Companies such as Seek Thermal, which recreated the Uber crash, and headlight makers such as Osram have been pushing thermal and infrared sensors as the missing link in autonomous driving, according to thestar.com. And since the Uber crash – where a woman walking her bicycle wasn’t recognised as a pedestrian in time to avoid a collision – the creators of robot rides are starting to take notice.

Night vision can more than double an autonomous vehicle’s range of vision at night, according to advocates for the technology, but it has a reputation for being costly, with thermal sensing units going for $5,000 each. That’s a reason auto and tech companies creating robot rides are taking a pass on the tech.

Lidar and radar are impervious to the dark because they bounce laser light and radio waves off objects to assess shape, size and location. But they can’t detect heat to determine if those objects are living things. That’s why pedestrian detection could remain a challenge for self-driving cars.

“For lidar, the question is, ‘Is it a fire hydrant or is it a 4-year-old?’” said Tim LeBeau, vice president of Seek Thermal, who’s trying to get automakers to buy his company’s infrared sensors that are now used by law enforcement, firefighters and hunters. “With fire hydrants, you can predict what’s going to happen. Four-year-olds, you cannot.”

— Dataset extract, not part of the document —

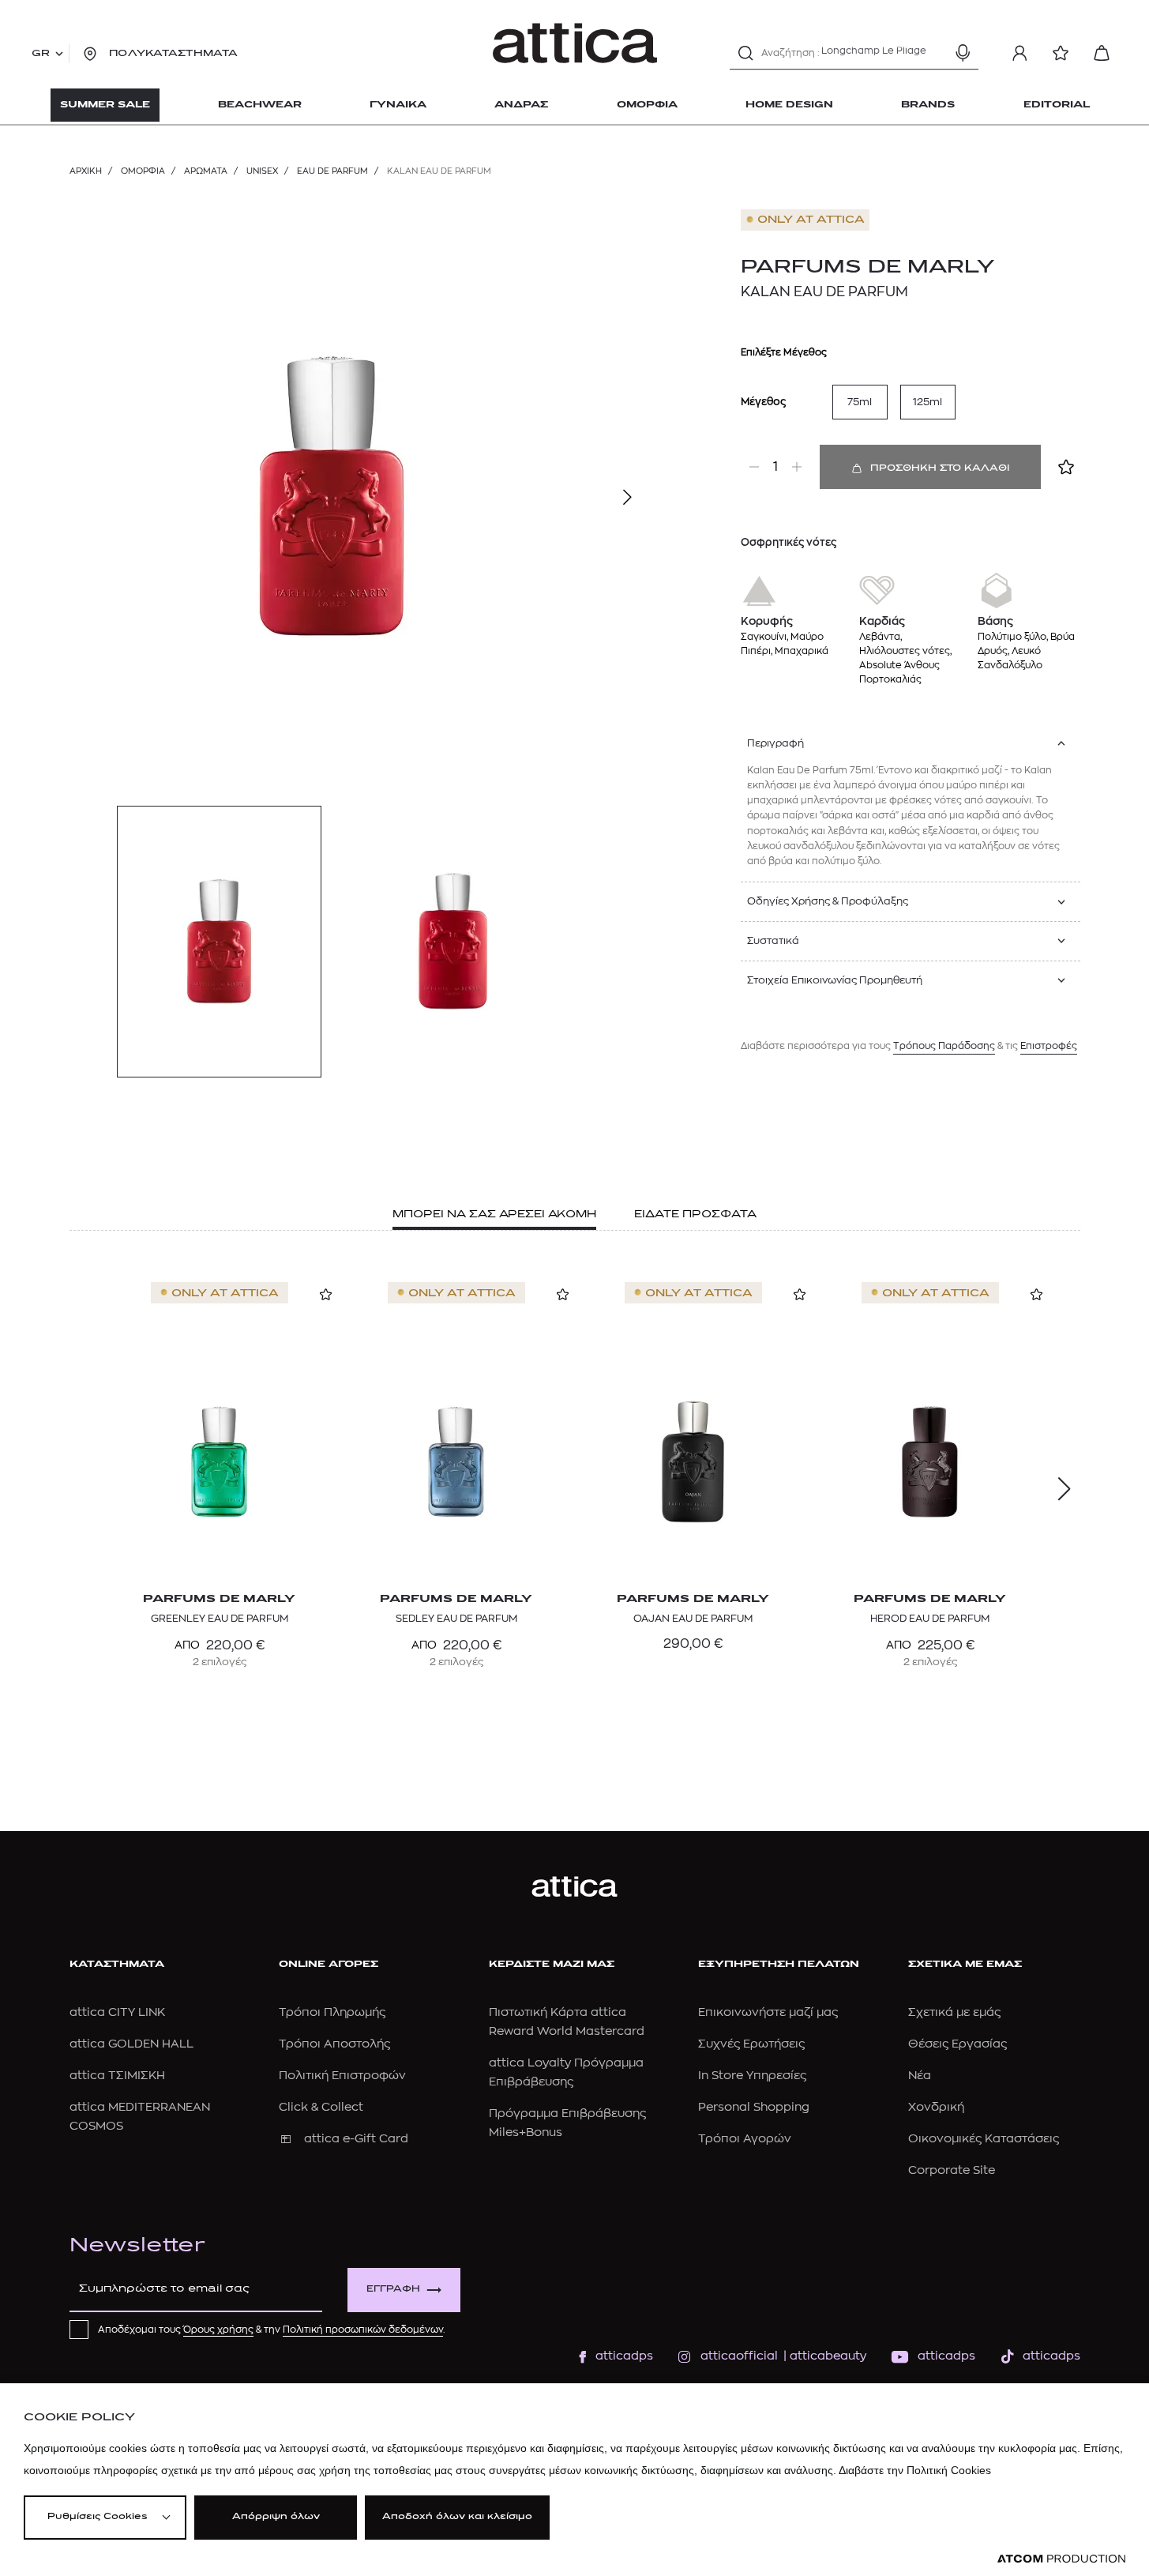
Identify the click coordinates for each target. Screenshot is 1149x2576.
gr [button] (41, 53)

Part of LeBeau’s pitch is that the cost of thermal sensors is dropping about 20% a year as they become more widely used. The National Transportation Safety Board’s report on the Uber crash also provided more fodder. The agency’s preliminary findings bolstered the case for using redundant sensors that can better differentiate between inanimate objects and human beings, he said.

Advocates of the technology are hoping automakers can see night vision as more than a tech toy for moneyed motorists to recognise stags bounding onto a gloomy roadway. They contend it’s an essential element of machine vision, enabling self-driving cars to brake and steer in the dark better than any human driver.